Esercizio 1:
Rispondi in base all'articolo sulle due detenute morte nel carcere di Torino.
(a) Da quale giorno Susan John rifiutava di alimentarsi?
(b) Quale corte le aveva inflitto la pena, e per quali reati?
(c) Come si chiama la garante comunale dei detenuti?
Esercizio 2:
Prosegui l'articolo sulle due detenute morte nel carcere di Torino a partire dall'ultima frase riportata.

Testo di lettura:
↓↓↓

Due donne morte. Nello stesso giorno. Nello stesso carcere, quello di Torino. La prima, 43 anni, era di origine nigeriana ed è morta di stenti. Rifiutava di alimentarsi dal 22 luglio. Ed è stata lasciata morire.
La seconda, 28 anni, era italiana, dalle prime notizie sembra che fosse alla sua prima detenzione, trasferita da Genova, e si è impiccata nella sua cella. Da metà luglio sono così quattro le morti per suicidio solo nel carcere torinese, in precedenza già un’altra donna e un uomo avevano deciso di togliersi la vita. Nell’inferno che sono i carceri italiani, sovraffollati e fatiscenti, quello di Torino evidentemente è uno dei gironi più terribili. L’estate fa il resto.
La donna di origine nigeriana si chiamava Susan John. Era entrata in carcere il 21 luglio, il giorno dopo aveva cominciato a respingere oltre al cibo anche gli integratori e l’assistenza medica. Da pochi giorni anche l’acqua. Sposata, aveva un figlio di 4 anni che avrebbe chiesto inutilmente di vedere. Secondo il sindacato di polizia penitenziaria Sappe che per primo ne ha dato notizia, sarebbe morta così alle tre di ieri mattina nell’articolazione di salute mentale della casa circondariale di Torino dove da qualche giorno era ricoverata.
«Il pur tempestivo intervento dei nostri agenti in servizio – spiega il segretario del Sappe Piemonte, Vicente Santilli – non ha purtroppo impedito la morte della detenuta che stava scontando una pena per cui era previsto il termine nell’ottobre 2030». La pena era stata inflitta da una corte di Catania per tratta e immigrazione clandestina.
Ma la garante comunale dei detenuti Monica Cristina Gallo ha denunciato di non essere mai stata avvisata del caso. «Sono rammaricata, ma dal carcere non ci sono mai giunte segnalazioni relative al caso di questa persona. Così come nulla sapevano di questa detenuta che rifiutava alimentazione e cure mediche – aggiunge Gallo, raggiunta al telefono – le “Ragazze di Torino” (collettivo di detenute ed ex detenute delle Vallette che si battono per i loro diritti, ndr) che ho sentito, e che sono di solito le mie sentinelle all’interno del “Lorusso e Cutugno”.
I nostri contatti sono regolari – conclude la garante cittadina – eppure nessuno ci aveva informato. Probabilmente non sarebbe cambiato nulla. Però almeno avremmo potuto attivare le nostre procedure e tentare qualcosa. Il Garante ha una funzione anche preventiva, e spesso interveniamo in situazioni del genere. È questione molto importante perché si tratta di salvare vite.

↑↑↑

Dati di localizzazione per coordinate in pixel
↓↓↓

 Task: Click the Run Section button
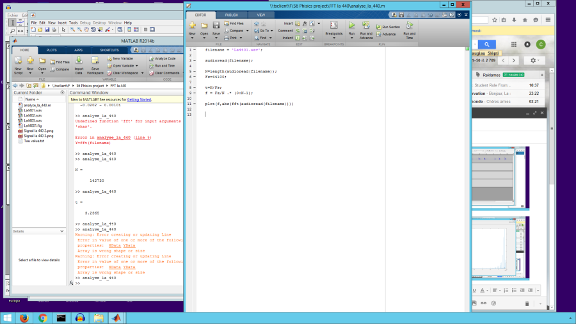coord(388,27)
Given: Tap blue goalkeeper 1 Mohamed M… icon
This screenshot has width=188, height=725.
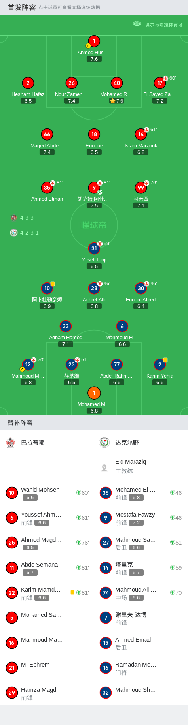Looking at the screenshot, I should pos(94,393).
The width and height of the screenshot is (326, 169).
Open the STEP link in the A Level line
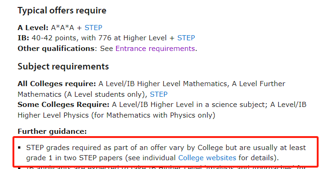tap(93, 28)
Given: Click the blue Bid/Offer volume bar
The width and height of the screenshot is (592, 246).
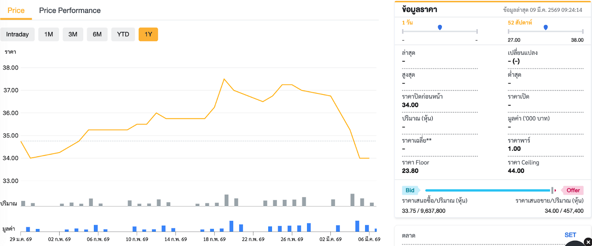Looking at the screenshot, I should pos(488,190).
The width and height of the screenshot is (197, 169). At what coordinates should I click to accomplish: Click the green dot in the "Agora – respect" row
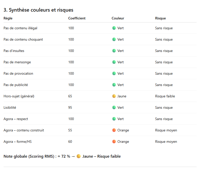[114, 119]
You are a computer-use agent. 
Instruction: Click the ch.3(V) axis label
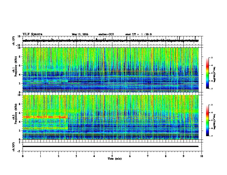point(14,147)
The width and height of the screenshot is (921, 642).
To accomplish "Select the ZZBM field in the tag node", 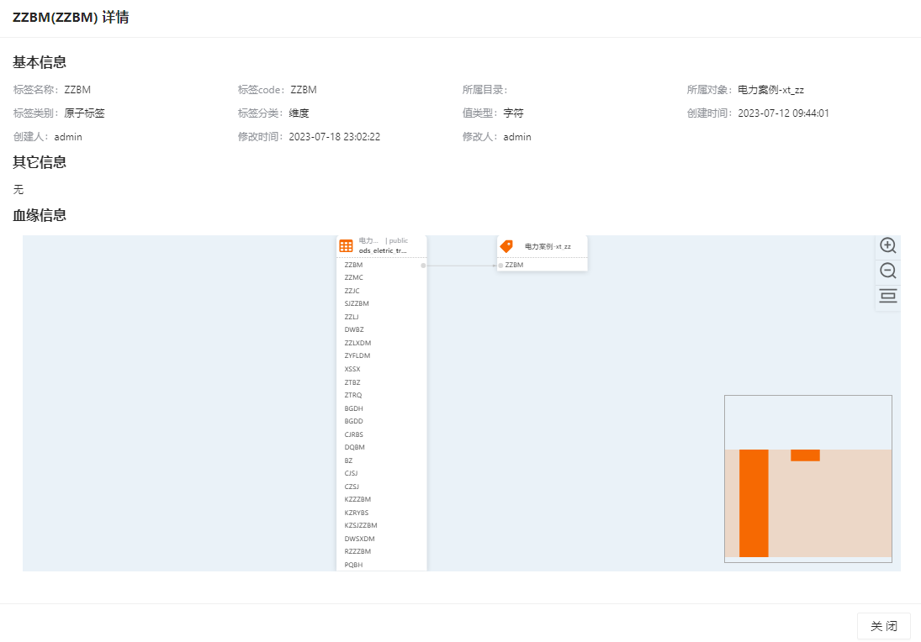I will (514, 265).
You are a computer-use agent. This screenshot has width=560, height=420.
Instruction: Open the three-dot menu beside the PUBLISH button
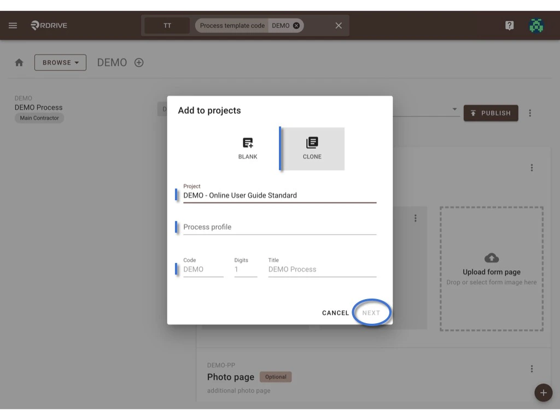(x=529, y=113)
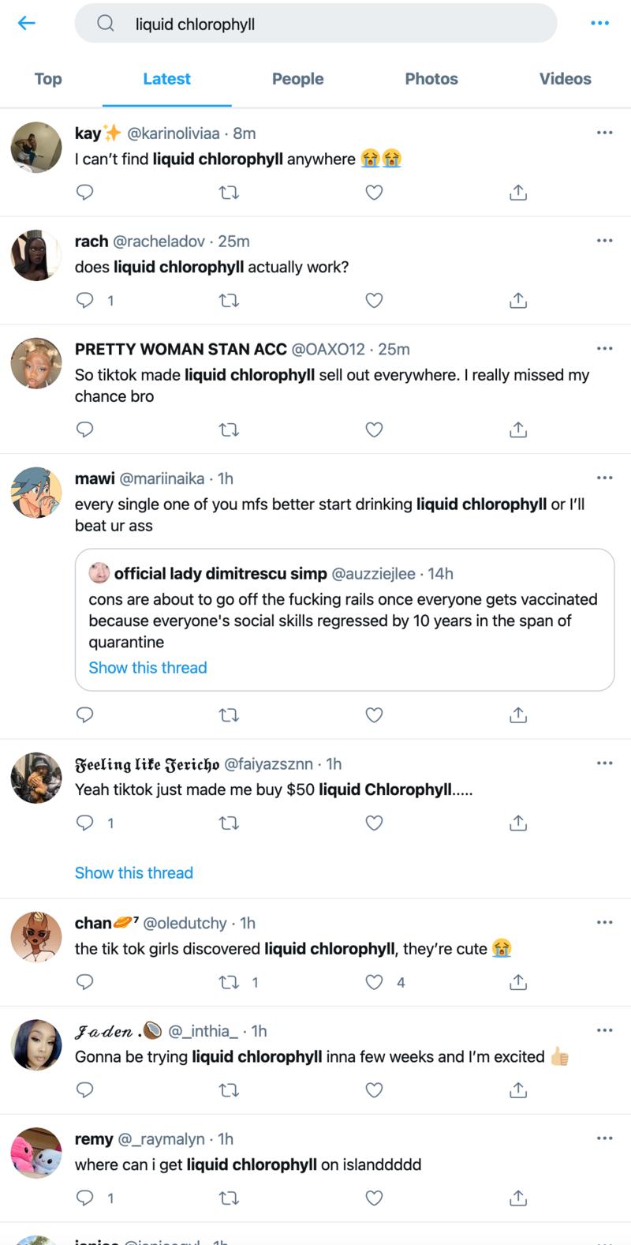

↑↑↑

Soluzione 1:
(a) Dal 22 luglio.
(b) Una corte di Catania, per tratta e immigrazione clandestina.
(c) Monica Cristina Gallo.

Soluzione 2:
Aspettiamo ora – conclude Gallo – che l’autorità giudiziaria faccia chiarezza su come è morta questa detenuta, perché non credo che si possa morire di fame in poche settimane». Anche il garante regionale del Piemonte, Bruno Mellano, avverte di non aver saputo nulla. «Il 4 agosto – dice – ero in carcera ho parlato con la direzione, gli operatori dell’istituto e parecchie donne detenute che sono le nostre sentinelle e tra loro hanno un atteggiamento accudente. Nessuno ci ha segnalato il caso».
Se i suicidi si ripetono a Torino, e le organizzazioni sindacali della polizia penitenziaria Sappe e Osapp chiamano in causa oltre al ministro Nordio soprattutto il capo del Dap Giovanni Russo, chiedendo il commissariamento, quello di ieri non è però, purtroppo, neppure il primo caso quest’anno di morte per rifiuto di alimentarsi. Solo tre mesi fa, nel silenzio generale, nel carcere di Augusta sono morti due detenuti dopo uno sciopero della fame durato 40 e 60 giorni. ù
«Inutile cercare singoli responsabili in quel che sta accadendo da tempo nelle carceri italiane. È l’intero sistema che è corrotto, nel senso di guasto per putrefazione, decomposto – denunciano i Radicali italiani -, un sistema che porta dietro le sbarre soprattutto persone con problemi psichiatrici, poveri allo stremo, immigrati senza fissa dimora, tossicodipendenti di varie sostanze, per un terzo del totale detenuti in attesa di giudizio definitivo».
Il deputato di +Europa Riccardo Magi annuncia l’intenzione di presentare un’interrogazione. «Questa – commenta la senatrice di Avs Ilaria Cucchi – è una tragedia che non può essere tollerata in un Paese che si professa civile e democratico. Una morte di cui comunque è responsabile lo Stato che aveva in custodia la vita della vittima. Non capisco cosa c’entrano in questo i sindacati degli agenti. Chiedo venga fatta chiarezza anche per questo».